When reporting supplier diversity growth, bad data will skew program progress and cause issues such as diminished C-suite buy-in or loss of program confidence. Perhaps a more serious a consequence, though, is when you have bad risk assessment or regulatory data. A supplier risk assessment will indicate which suppliers are right for a bid opportunity and which suppliers might not have the financial strength yet. Having incorrect risk data could lead to awarding a contract to an underprepared supplier. Additionally, many government contracts require corporations to use a certain percentage of diverse suppliers. If audited and found to be under the diverse supplier threshold, corporations could lose important government contracts.
I see supplier data turnover at an average rate of 30 percent each year, so it’s safe to say this headache will continue for some time.
How can these pain points/headaches be overcome? How can companies improve the way they manage their supplier data?
A very easy and efficient way to overcome supplier data headaches is to schedule data enrichments with a third-party provider.

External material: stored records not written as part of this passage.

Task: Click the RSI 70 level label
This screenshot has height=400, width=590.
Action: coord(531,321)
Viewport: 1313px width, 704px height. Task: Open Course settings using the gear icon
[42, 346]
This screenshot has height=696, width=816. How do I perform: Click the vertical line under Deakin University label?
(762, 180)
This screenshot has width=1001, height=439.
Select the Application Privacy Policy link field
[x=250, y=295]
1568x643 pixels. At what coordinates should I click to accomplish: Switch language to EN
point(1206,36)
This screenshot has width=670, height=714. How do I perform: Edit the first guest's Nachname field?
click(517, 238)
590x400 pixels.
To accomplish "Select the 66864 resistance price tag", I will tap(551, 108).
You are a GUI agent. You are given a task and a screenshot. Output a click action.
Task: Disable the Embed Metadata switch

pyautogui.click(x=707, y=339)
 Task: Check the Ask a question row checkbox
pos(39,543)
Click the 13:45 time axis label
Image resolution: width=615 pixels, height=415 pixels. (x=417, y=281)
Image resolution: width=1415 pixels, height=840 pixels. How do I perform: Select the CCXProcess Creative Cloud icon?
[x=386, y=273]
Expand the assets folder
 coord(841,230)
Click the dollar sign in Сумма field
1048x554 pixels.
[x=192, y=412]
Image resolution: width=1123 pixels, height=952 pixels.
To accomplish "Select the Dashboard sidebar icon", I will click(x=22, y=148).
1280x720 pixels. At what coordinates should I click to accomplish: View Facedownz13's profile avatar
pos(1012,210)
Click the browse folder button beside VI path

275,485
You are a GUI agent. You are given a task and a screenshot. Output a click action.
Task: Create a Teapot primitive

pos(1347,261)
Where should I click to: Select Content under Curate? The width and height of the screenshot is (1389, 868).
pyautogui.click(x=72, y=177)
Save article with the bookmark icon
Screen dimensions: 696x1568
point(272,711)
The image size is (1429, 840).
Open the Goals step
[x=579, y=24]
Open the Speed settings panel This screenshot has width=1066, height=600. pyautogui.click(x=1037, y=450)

Because data changes so often, we recommend running enrichments quarterly or align enrichments with your reporting requirements. Developing an enrichment schedule allows a practitioner to “set it and forget it”; they know their data is always fresh.
As a supplier diversity program matures, there are methods beyond routine enrichments that greatly increase efficiency. Supplier registration portals, for instance, offer a single point of contact for suppliers to communicate with procurement professionals. This ability can be the difference maker for managing supplier data, undoubtedly elevating any supplier diversity program.
What trends or innovations in business technology are you following today? Why do they excite you?
This is completely unrelated to supplier diversity, but as a marketer, I’m really excited to see what video evolves into. Right now, video creation and consumption are at all-time highs. Businesses in every industry are using video to inform, educate, sell, and entertain their audience. However, as we all know, too much of anything is bad. Videos will eventually oversaturate the web. Companies will need to get creative with their next content medium when this happens.
If I were a betting man, I would say that augmented reality (AR) is the next big platform. By using AR we are finally able to ditch screens, adding a virtual touch to everyday life. Remote collaborations can take place outside of a conference room. Product demonstrations can happen in 3D. Traditionally computer-focused tasks will move to a more efficient medium. The possibilities are endless, and that’s why it really excites me to see AR evolve. While the technology is still very fresh, I wouldn’t be surprised if there was widespread AR adoption by 2022.
Tell us about the CVM Solution’s mission. How are you helping your customers?
Back in 2002, two minority entrepreneurs who had a passion for both their businesses and their communities founded CVM Solutions. Since then, we have worked as a trusted advisor to the Supplier Diversity community. Our mission is to support every program by providing superior end-to-end Supplier Diversity solutions. Equipped with unparalleled data intelligence, superior technology and expert guidance, businesses can effectively establish and advance their diversity initiatives. CVM partners with corporate supplier diversity programs in every stage of their evolution– from those that are just getting started, to the most advanced, world-class programs.